Yet Orica Limited (ORI) – a competitor of IPL is also rumoured to have WES casting a covetous eye on it and its numbers are better, with an EV/EBTDA ratio of 8.55.  Look down the table and there is another fertilizer company, Nufarm Limited (NUF) with even better numbers.  

Nufarm provides crop protection products and seeds and has suffered from a variety of woes, notably losing licensing agreements with US based Monsanto and Germany’s BASF.  The share price got a bit of a boost with 2014 Half Year Results showing profits more than doubling.  Here is a one year chart for NUF compared to IPL:

Oil and Gas explorer Karoon Gas (KAR) is in the midst of a trading halt, pending an announcement about funding future operations.  The company has attractive prospects in Australia and Brazil along with Peru and has an existing joint venture with Conoco Philips in Australia.  Karoon is trading below its tangible book value and the share price could rebound in the event of a successful outcome of its search for financing.  A Conoco Philips takeover could also be a possibility, at least according to Credit Suisse.  The company went public on the ASX in 2004.  Here is a ten year chart for punters interested in taking a ride on Karoon.

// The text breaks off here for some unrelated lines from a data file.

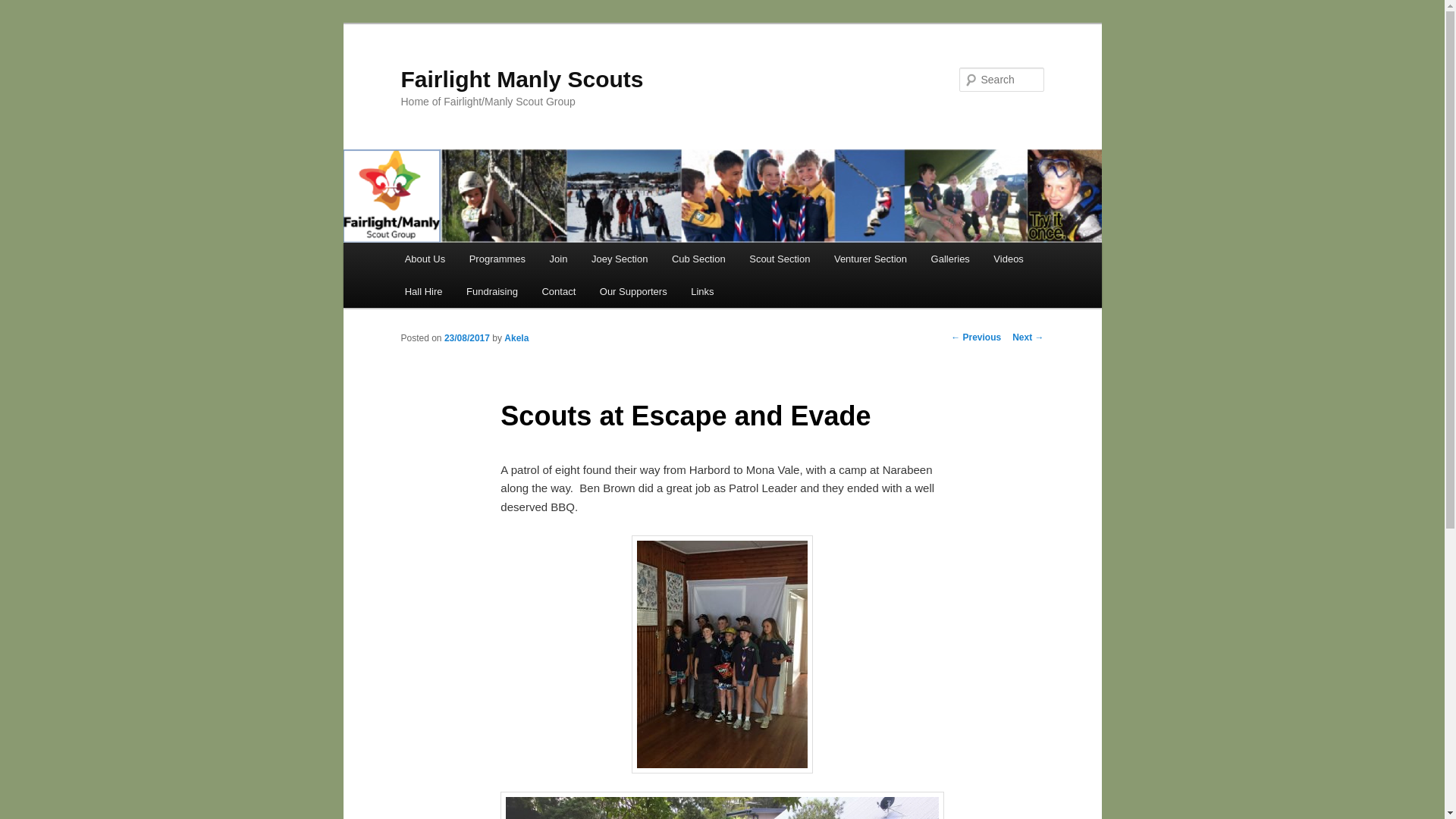
Links Element type: text (701, 291)
Hall Hire Element type: text (423, 291)
Programmes Element type: text (497, 258)
Skip to primary content Element type: text (22, 22)
Our Supporters Element type: text (632, 291)
Fundraising Element type: text (491, 291)
About Us Element type: text (424, 258)
Cub Section Element type: text (698, 258)
Fairlight Manly Scouts Element type: text (521, 78)
23/08/2017 Element type: text (466, 337)
Videos Element type: text (1008, 258)
Contact Element type: text (558, 291)
Joey Section Element type: text (619, 258)
Venturer Section Element type: text (870, 258)
Search Element type: text (24, 8)
Scout Section Element type: text (779, 258)
Akela Element type: text (516, 337)
Galleries Element type: text (950, 258)
Join Element type: text (558, 258)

The final three targets, Panoramic Resources Limited (PAN), Sirius Resources (SIR) and Western Areas Ltd (WSA), are nickel miners benefiting from the close to 30% rise in the price of nickel so far this year.  In addition, sanctions on Russia, a major producer of refined nickel, are adding fuel.  Sirius Resources is still in the exploration phase, which could explain its share price lagging behind.  Note that despite a year over year share price increase of 120%, Panoramic Resources is still trading below its tangible book value and Western Areas has the lowest EV/EBITDA ratio of any stock in the table.  Nickel is a key ingredient of stainless steel and any one of these companies could be in the sights of Asian steel manufacturers.  Here is a one year chart comparing the two big winners, PAN and WSA.  

Since EBITDA ‘normalises’ profits, it allows the investor to compare the earnings capability of a company without worrying about its capital structure, or financial leverage.  In the same way, this makes EBITDA the ideal measure to standardise the value of a company.